Gov. Kristi Noem announced the series of ads in June that feature here in various professions. The $5 million campaign is funded through the state’s Future Fund, overseen by the Governor’s Office of Economic Development.
Rep. Mike Derby, R-Rapid City, said some economic development organizations were asked to provide $10,000 to receive the contact list of responses from the campaign.
“Why was a decision made to provide information that I thought would have been provided organically for free to economic development organizations around state?” Derby asked GOED officials during a meeting of the Joint Appropriations Committee.
GOED Commissioner Chris Schilken said it was no different than any other marketing effort.
“So we had private companies and OED partners reach out to ask how they can contribute to keeping the workforce campaign going,” Schilken said. “As part of that we offered marketing apps.”
More than 30 partners have contributed about $400,000, Schilken said.
Lawmakers questioned the money spent on the campaign.
Rep. Linda Duba, D-Sioux Falls, said she was told businesses were asked to contribute because the campaign was out of money.
Workforce development campaigns, to be effective, are expensive, Schilken said.
“The partners that were reaching out were very cognizant of that and we wanted to be able to extend the campaign as long as possible and so by agreeing to match the dollars, that was part of the commitment to the partners,” Schilken said.
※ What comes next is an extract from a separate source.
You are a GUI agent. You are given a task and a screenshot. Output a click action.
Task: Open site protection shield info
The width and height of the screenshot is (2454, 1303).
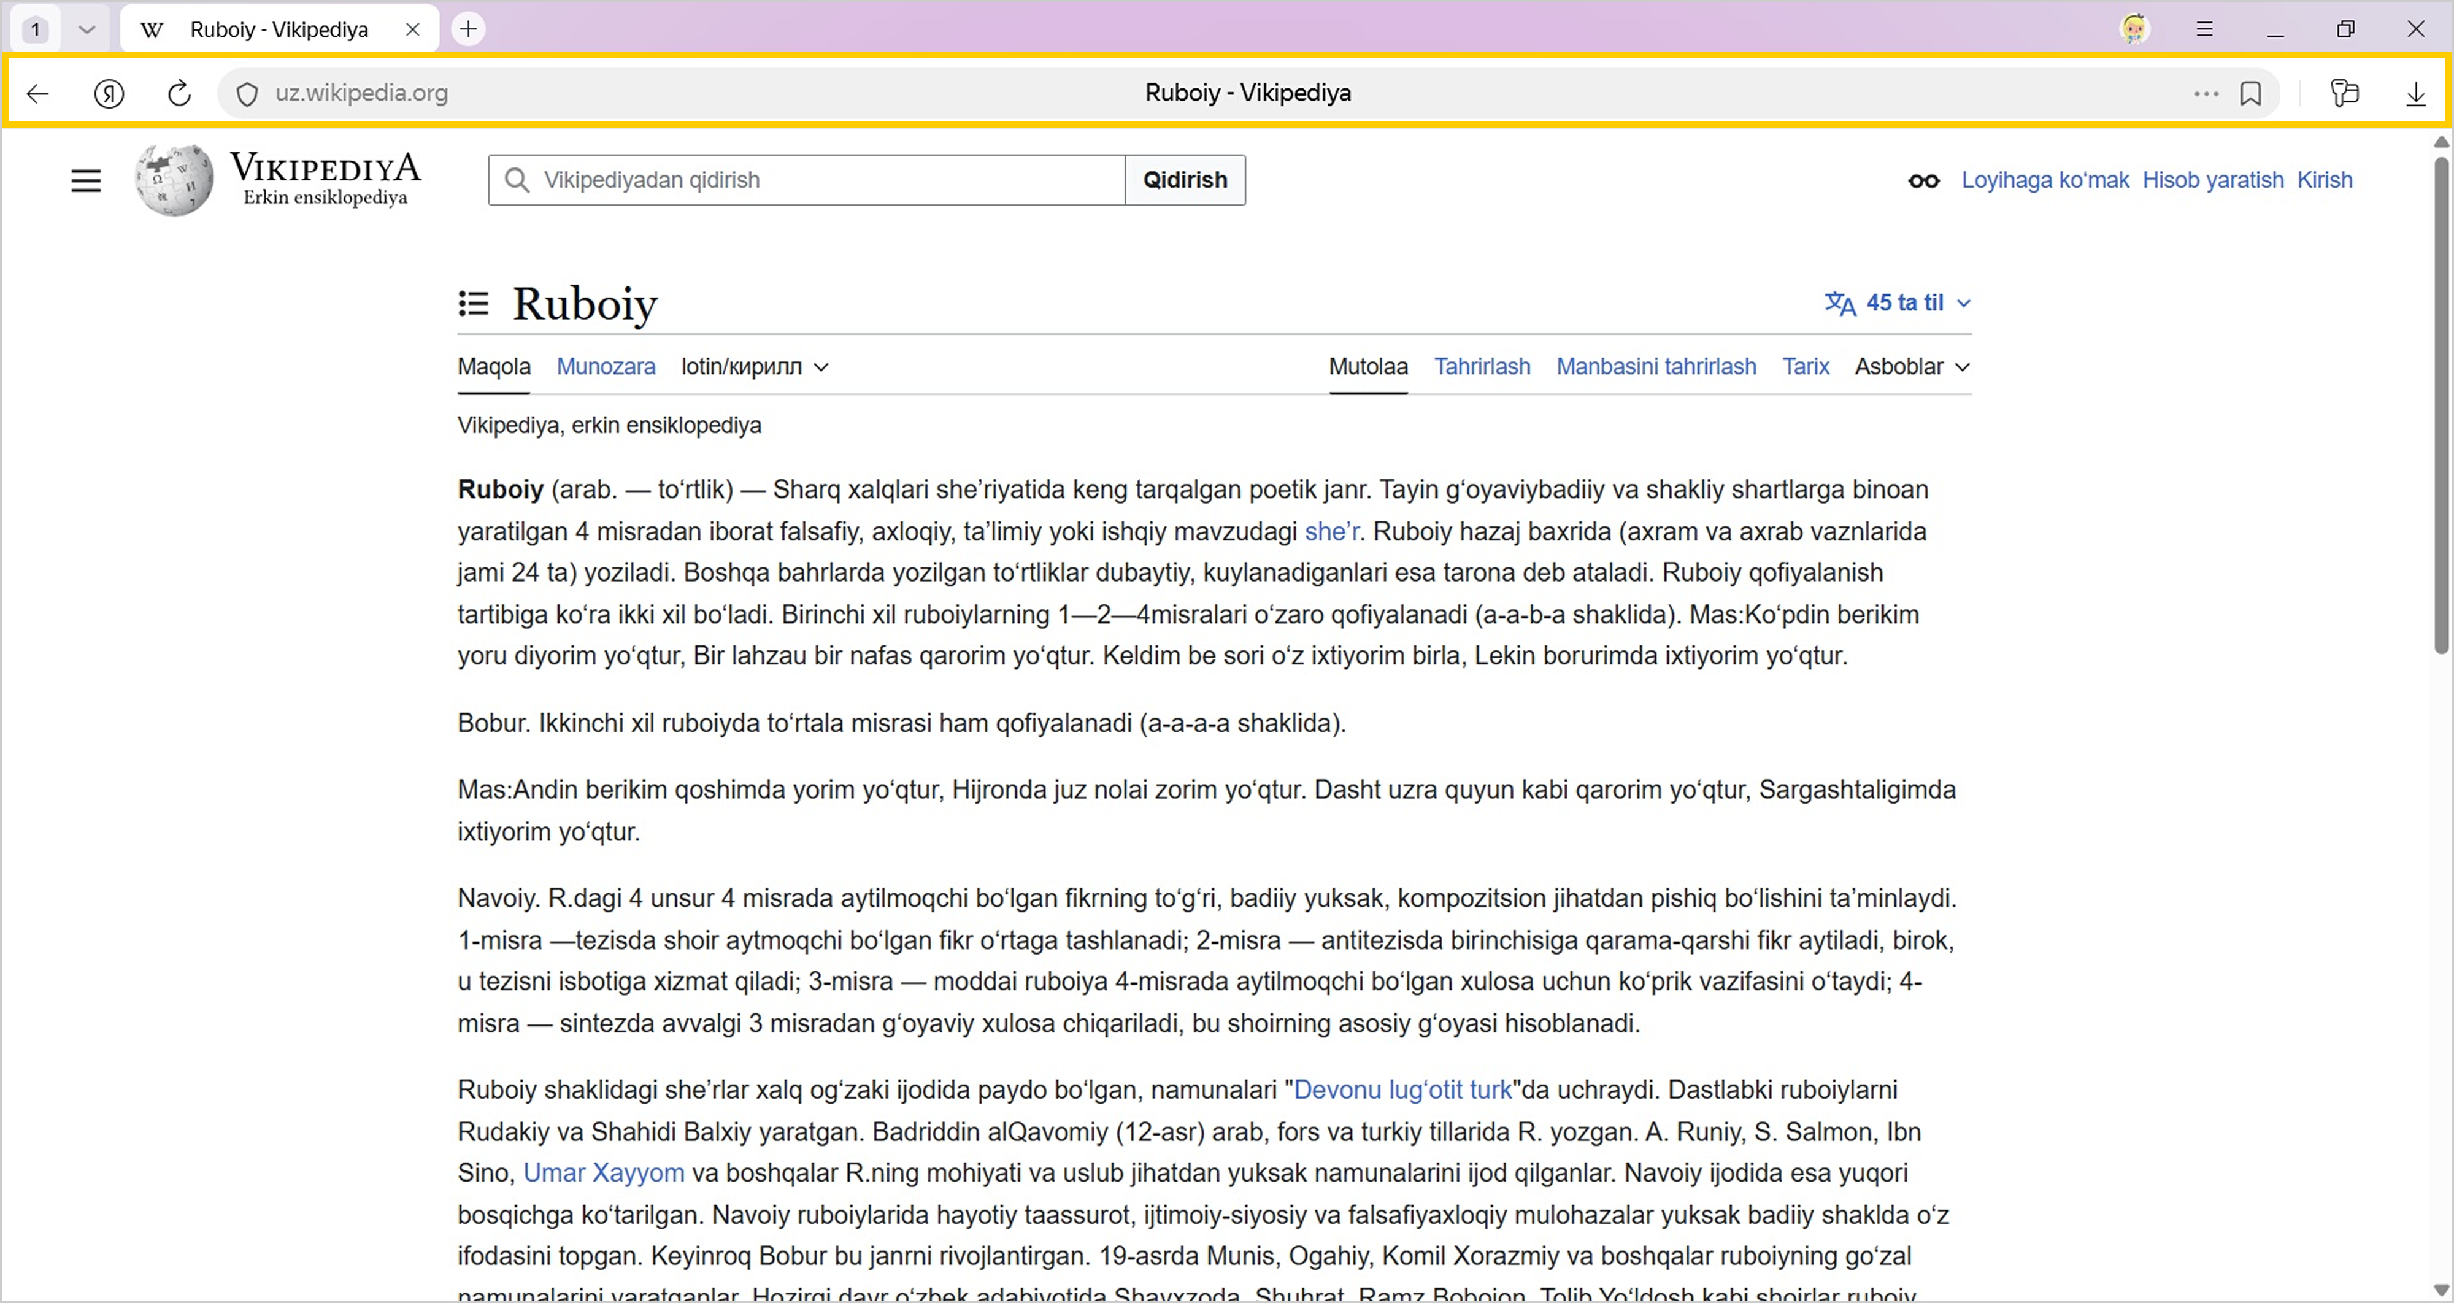[x=247, y=94]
The GOED also has $1 million in unspent funds from fiscal year 2023. Department officials were questioned about its plans for that money.
Lawmakers may have to wait until the 2024 budget hearings to get answers. Chairman Jean Hunhoff, R-Yankton, said she wanted GOED to have the costs “broken out” by then.
“You have how much came out of (the) Future Fund, how much you are partnering with, about the million and that’s in there, where are those dollars, and where are you putting the $400,000 and what’s in that fund that you are putting it into,” Hunhoff said. “And what’s the utilization of that fund, what can be funded through that, where the $400,000 is going to. I think you can do that.”
Duba said lawmakers also need to know about the campaign’s results.
“We heard all about these clicks and these opportunities through Freedom Works, but when it comes right down to it, how many people have directly been hired through this program and the Department of Labor,’ Duba said. “Where are we going to see those metrics? To me, that’s an outcome we need to see.”
GOED Finance Director Travis Dovre said workforce development campaigns are challenging.
“It’s a lot of money to have the ad placements to garner attention on the state,” Dovre said. “But not everybody who sees those ads decides to register with the Department of Labor and Regulation for job-seeking services. We will probably never have an exact number to provide to this committee on how many people moved here.”